The harsh conditions of nomadic life has left its mark on this area of traditional culture, making domestic production a subsistence production, directed to meet the needs and requirements of members of the family and rarely to the exchange or trade. Joining of Kazakhstan to Russia and rapid development of capitalism led to penetration of the commodity-money relations and beginning of separation of the craft from the subsistence production into Central Asian steppes. However, the production of traditional crafts continued to respond to requests of nomadic and semi-nomadic cattle-herding. There was clear separation of craft production into male and female in the Kazakh society. Male craft production included such trades as blacksmithing, jewelry, joinery, leather industry, bone-carving and stone-carving, while the prerogative of women were wool processing, weaving, embroidery, netting and et cetera.
Woodworking craft gave the population a variety of items, necessary for farm management and everyday life. Valuable products manufactured by wood craftsmen were numerous elements of the yurt’s frame. Manufacturing of the sliding sections of the nomadic dwelling (kerege), dome ruddles (uyk), rim of the cap (shanyrak), doors (esik) required considerable skills. Manufacturing of the wooden parts of the yurt was common in the northern regions of Kazakhstan, rich in woods, in particular in Kokchetau district. Some wooden elements, primarily doors and circular top were covered with carved ornament. The items of the wooden furniture: chest (kebezhe), lockers (asadal) for food and dish storage, hangers for clothes (adalbakan), bed (tos agash), various wooden dishware and other household items. The need in tools made of wood for land cultivation and threshing the crop has increased with the development of agriculture. Manufacture of the saddles was important part in the craft of the carpenters.

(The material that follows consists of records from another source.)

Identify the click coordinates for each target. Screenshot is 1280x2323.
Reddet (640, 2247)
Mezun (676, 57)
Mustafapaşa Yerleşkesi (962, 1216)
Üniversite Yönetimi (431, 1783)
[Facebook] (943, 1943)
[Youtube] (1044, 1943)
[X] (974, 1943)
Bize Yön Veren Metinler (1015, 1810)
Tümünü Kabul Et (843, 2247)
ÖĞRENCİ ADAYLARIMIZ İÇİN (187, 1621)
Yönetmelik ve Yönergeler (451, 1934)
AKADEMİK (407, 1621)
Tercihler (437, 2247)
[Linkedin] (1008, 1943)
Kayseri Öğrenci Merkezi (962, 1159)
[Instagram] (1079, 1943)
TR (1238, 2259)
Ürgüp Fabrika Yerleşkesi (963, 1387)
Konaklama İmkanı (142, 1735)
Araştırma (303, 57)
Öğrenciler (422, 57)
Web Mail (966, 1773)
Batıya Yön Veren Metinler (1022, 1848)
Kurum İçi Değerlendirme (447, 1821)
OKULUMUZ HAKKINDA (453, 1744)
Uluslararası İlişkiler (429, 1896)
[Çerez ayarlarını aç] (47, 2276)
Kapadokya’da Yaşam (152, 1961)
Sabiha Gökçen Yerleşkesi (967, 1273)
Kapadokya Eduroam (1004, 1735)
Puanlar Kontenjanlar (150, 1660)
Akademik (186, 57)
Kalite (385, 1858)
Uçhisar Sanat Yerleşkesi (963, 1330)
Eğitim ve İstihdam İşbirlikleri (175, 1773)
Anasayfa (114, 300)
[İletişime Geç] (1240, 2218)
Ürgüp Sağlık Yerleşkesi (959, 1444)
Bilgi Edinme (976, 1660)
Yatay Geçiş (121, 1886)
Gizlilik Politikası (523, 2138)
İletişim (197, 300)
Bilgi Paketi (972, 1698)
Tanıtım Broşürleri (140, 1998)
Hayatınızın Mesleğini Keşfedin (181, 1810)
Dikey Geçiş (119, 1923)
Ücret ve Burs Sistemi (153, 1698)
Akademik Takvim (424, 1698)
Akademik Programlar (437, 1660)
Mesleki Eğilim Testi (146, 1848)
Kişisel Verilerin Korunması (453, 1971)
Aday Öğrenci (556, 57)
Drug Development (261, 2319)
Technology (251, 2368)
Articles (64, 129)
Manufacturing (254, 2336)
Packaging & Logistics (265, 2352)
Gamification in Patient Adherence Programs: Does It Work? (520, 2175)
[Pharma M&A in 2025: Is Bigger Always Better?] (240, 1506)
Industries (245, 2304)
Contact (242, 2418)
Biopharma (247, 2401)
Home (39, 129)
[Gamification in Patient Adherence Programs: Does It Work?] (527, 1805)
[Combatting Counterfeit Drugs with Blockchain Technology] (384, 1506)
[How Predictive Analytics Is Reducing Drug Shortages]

The needs of the nomadic economy met the requirements of blacksmithing (ustalyk), based on the imported raw material and supplying various elements of horse harness, stirrups and horseshoes. Metal parts of arable guns, sickles, knives and et cetera also were manufactured. The volume and value of the traditional blacksmith craft decreased according to the massive influx of cheaper goods of tailor-made to the domestic market.
Jewelry business was highly developed (zergerlik). Although local jewelers mastered the technique of gold sputtering, silver was the main material for them. There were many techniques of metal processing: casting, hammering, pressing, coinage, damascening and et cetera. The imported silver and Russian silver coins were used for manufacture of the jewelry. The bracelets, rings, signet rings, pendants and earrings were popular among the women’s jewelry. Kazakhs’ clothes also were decorated by the jewelry items.
The bone-carving (suiek ondeu) was close to jewelry. The crafted bone plates (horns of ungulate animals were often used) were used for the encrustation of the various pieces of the furniture. The bone and the horns were used for handles of daggers, knives and whips.
Kazakhs’ items of daily use were numerous leather goods. Each family usually was engaged in fell tanning, derived from animals and hunting. A variety of warm winter clothes: fur hats, fur coats and sheepskin coats were made of the treated fells. The tooling was laid on the leather goods with the help of special male counters. Manufacture of the leather elements of the horse harness: cinch strap, leash, habergeon, crupper, leather saddle and et cetera were of the main importance in terms of the nomadic economy. They made vessels from the leather to carry water and storing of kumys. Shoemaking (etikshilik) craft was closely connected to currying and processing of the leather. Women also took part in the leather industry, although it was mostly in men’s competence.
Homemade craft was entirely women’s prerogative. The production of home supplies mostly based on raw materials from the own household — the wool of sheep, camels, fluff and hair of goats, horse hair, leather. The most significant part of home production was manufacture and processing of the felt (kiiz basu), used for various aims, but primarily to cover the yurt and its interior decoration, in particular — ordinary felt pads-kiiz, floor felt carpets — tekemet, quilted floor carpets — syrmak. The entry wall embroider carpets — tuskiiz were unique too, they also were sewn onto felt base.
The products of weaving also saw heavy use in the yurt. The veiny ribbons were fastened to the frame of the yurt, which tied the bases of the dome poles around the perimeter of the yurt and were made on the weaver looms in all regions of Kazakhstan. Production of the carpets were made in many regions too — lint-free carpets were manufactures as well as fluff one. The most common type of the carpets was alasha, made of woven strips, which was laid on the floor and was hung on the yurt’s kerege.
Floor mat waving is also relates to the ancient craft (shi toku), they were manufactured from the stems of steppe reed- Chee grass. Embroidery (keste) was not so developed in Kazakhstan, as in south regions of Central Asia, but was very important in traditional activities of Kazakh women. The elements of clothes were embroidered with floral ornaments: sleeves, collars, hems of dresses, hats, towels, bedspreads and wall hangings.